Russian town besieged by hungry bears
Residents afraid as bears roam the streets in search of food in Russia’s Primorsky region
In 2010, a scorching summer left bears in Siberia so hungry that some began digging up human graves. Photograph: Yves Herman/Reuters
Dozens of hungry bears have besieged a small town in Russia’s far east, roaming the streets and attacking residents.
In the past month, more than 30 bears have entered inhabited areas in Russia’s Primorsky region, located between China, North Korea and the Sea of Japan. Local authorities have had to shoot at least two animals.
Luchegorsk, a town of 21,000 on the river Kontrovod near the Chinese border, has been particularly affected.
Two large bears - a brown bear and a Himalayan bear - are now “ruling over” Luchegorsk, wandering the streets and scaring local people, the Primorskaya newspaper reported.
Asian black bears have also been seen, and a further three dozen bears are circling the town, according to other reports.
Local people say they are afraid to leave their homes and that the streets are filled with the sounds of sirens and loudspeakers telling citizens not to go outside for their own safety, VladNews reported. In one case, bears reportedly ransacked bee hives kept by locals. Kindergartens have kept children inside.
There is good reason for the caution: a dashcam recently captured footage of a bear jumping out from beneath a balcony to attack a man in Luchegorsk as he was walking his dog near the entrance to his apartment building.

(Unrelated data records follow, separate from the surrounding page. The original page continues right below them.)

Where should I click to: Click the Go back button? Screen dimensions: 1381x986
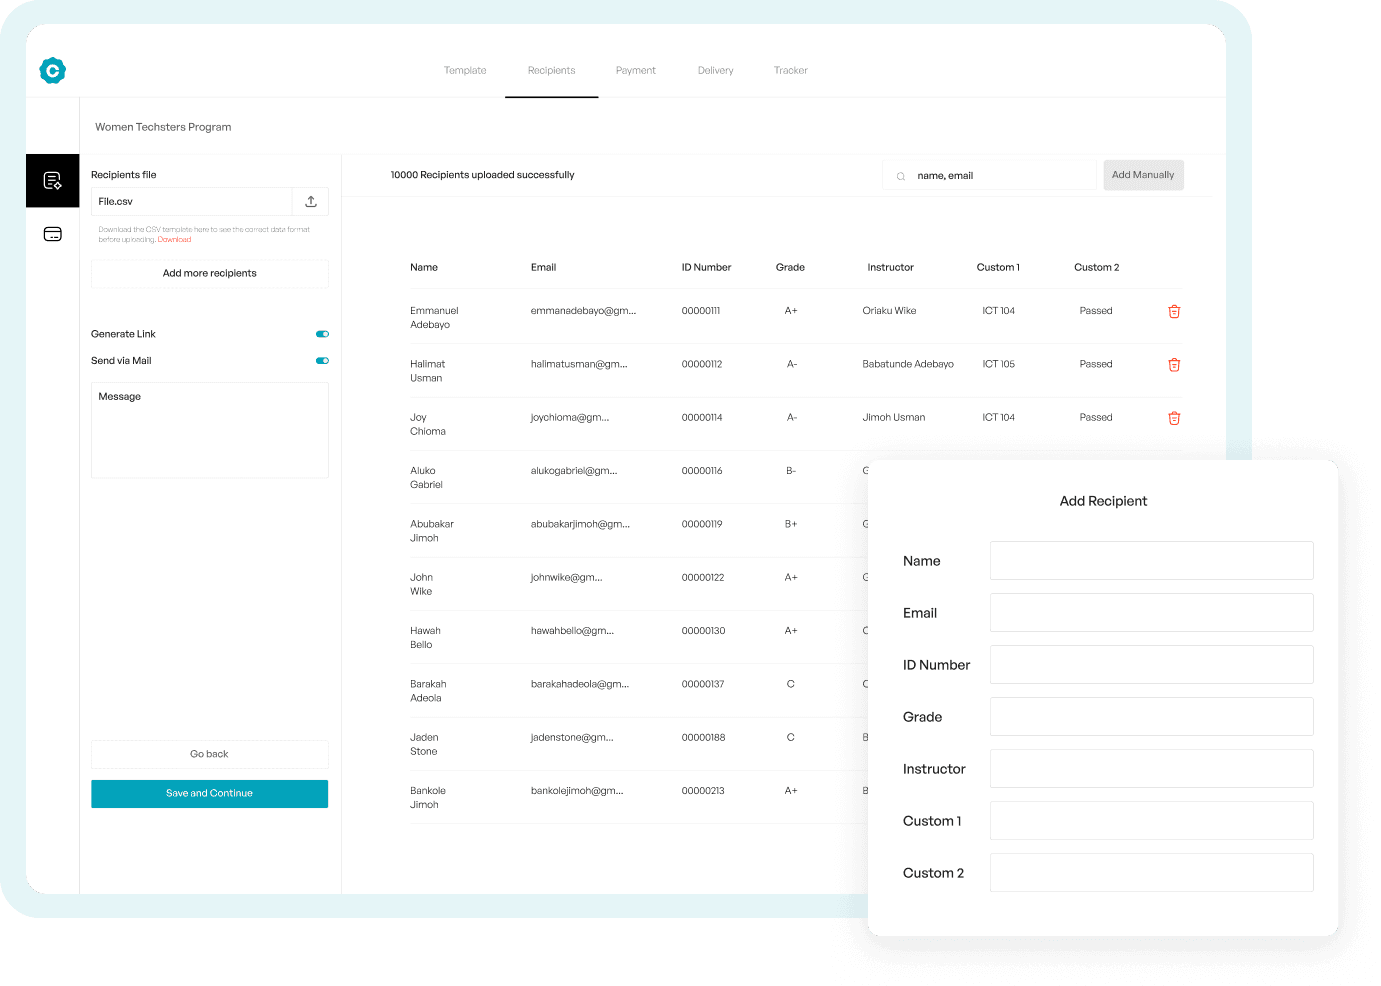[x=209, y=754]
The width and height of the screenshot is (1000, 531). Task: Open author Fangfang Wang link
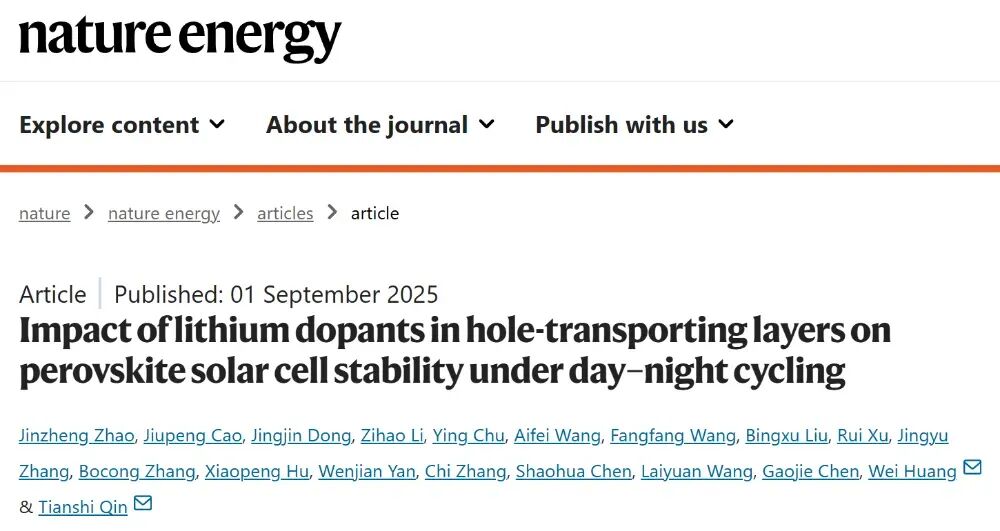(673, 435)
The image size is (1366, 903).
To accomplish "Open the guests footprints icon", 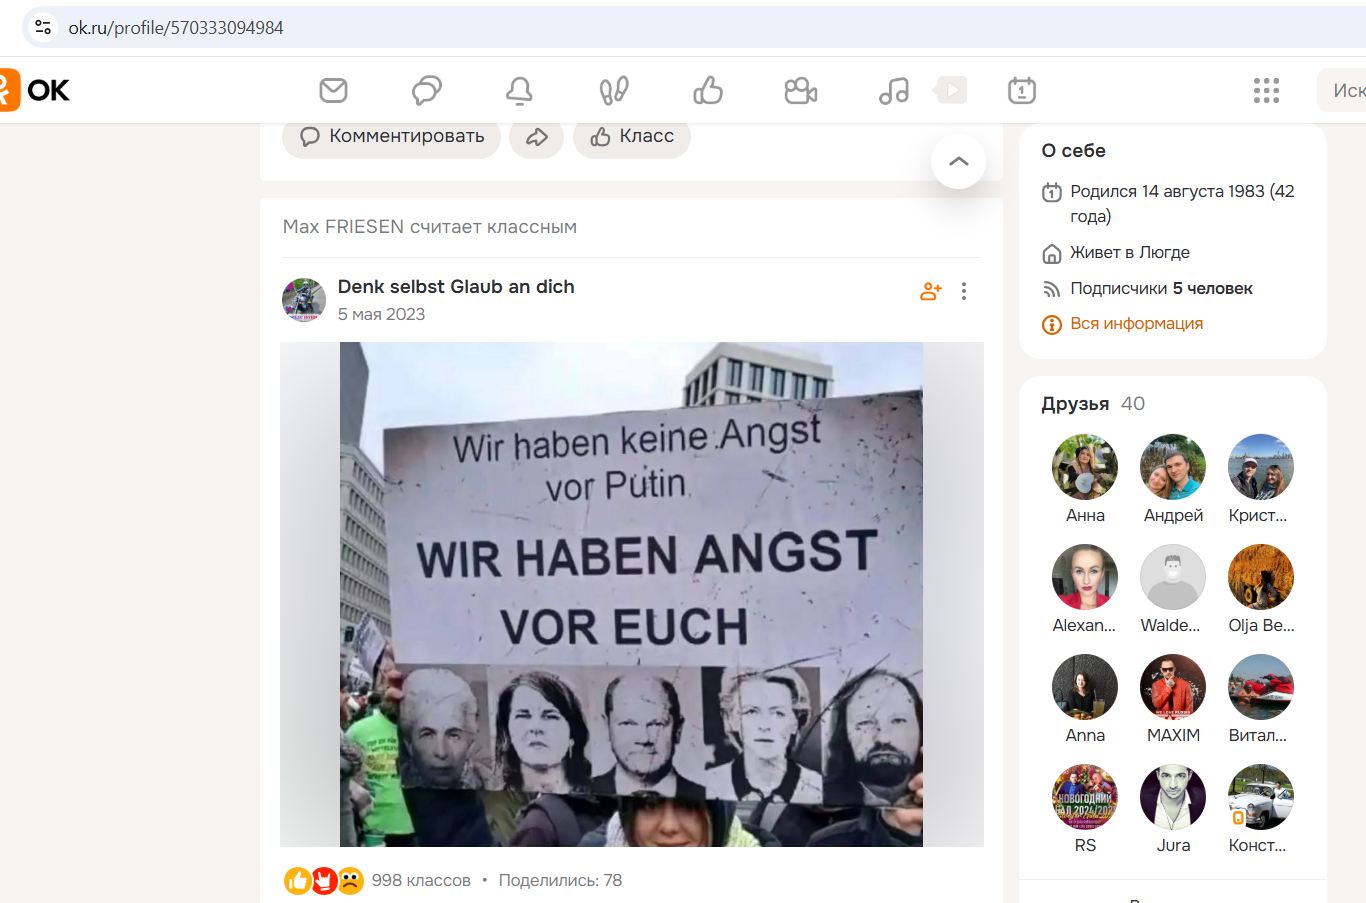I will (614, 91).

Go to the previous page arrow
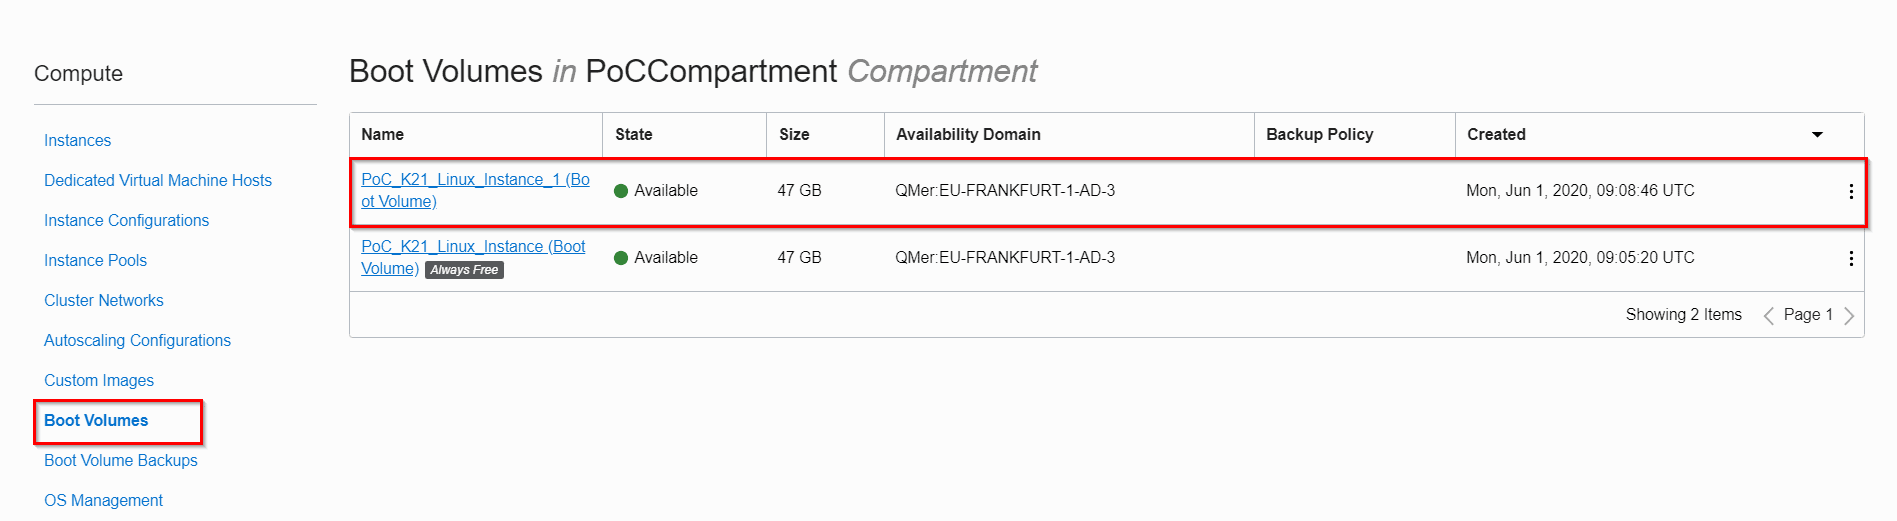[x=1768, y=315]
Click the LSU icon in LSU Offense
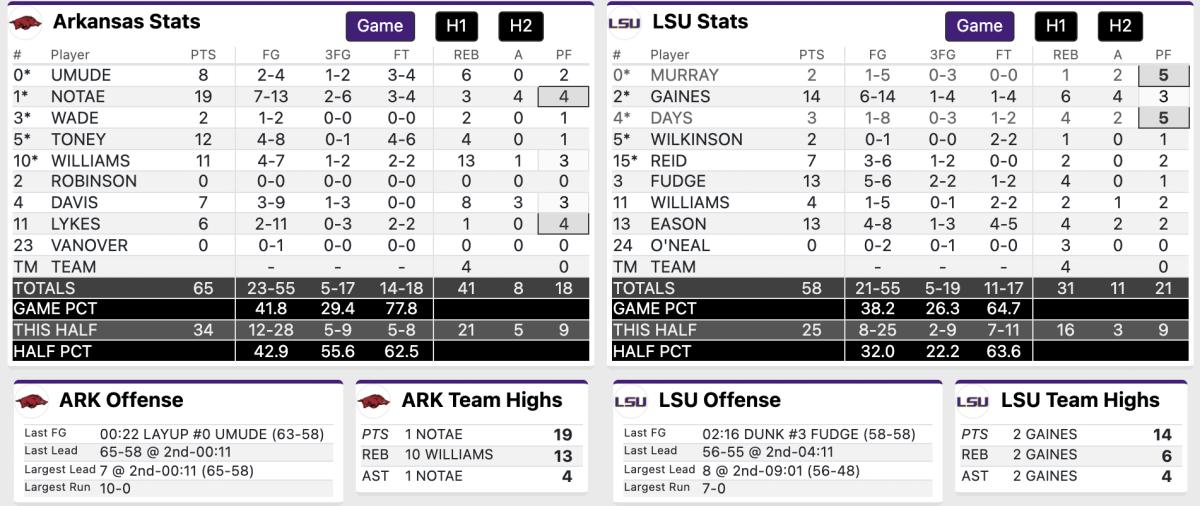 pyautogui.click(x=630, y=401)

Another man was wounded in a bear attack at the local bus station.
Vladimir Vasilyev, head of the Primorsky region’s animal control department, said the situation in Luchegorsk had “stabilised” thanks to the efforts of police and game wardens.
“Law enforcement officers are using the sirens on their cars to chase away the bears and are shooting in the air to frighten them,” Vasilyev said, adding that some bears had been dispersed with fire hoses.
“Two animals have had to be shot since the start of this invasion. They needed to be neutralised because they posed a real threat to humans and were attacking local residents.”
Vasilyev was apparently referring to an incident in August when a mother bear and her grown cub roamed the streets of Luchegorsk looking for food. After the cub attacked a man, police and game wardens shot both bears. The man was later taken to hospital.
Other reports put the number of bears killed higher. A game warden told the OTV Primorye channel he had to shoot a bear when it turned on him as he was trying to chase it out of Luchegorsk.
Experts believe the hungry bears have been migrating to the Primorsky region from neighbouring Khabarovsk and China in search of food. The number of bears in Primorsky has also grown in recent years due to fewer hunters, Pavel Fomenko of the World Wildlife Fund told news agency Rosbalt.
Poor yields this year of Manchurian walnuts, acorns, pine nuts and berries across all these areas have deprived the bears of their main sources of food to fatten up for winter hibernation, sending them into towns in looking to eat.
A heatwave last summer coincided with a rash of bear attacks in Russia’s far east that left at least three people dead. In 2010, a scorching summer left bears in Siberia so hungry that some began digging up human graves.
The bear invasion is unlikely to subside any time soon. “We predict that failing to find food in the taiga (Boreal Forest), bears will come to where people live more and more,” Vasilyev said.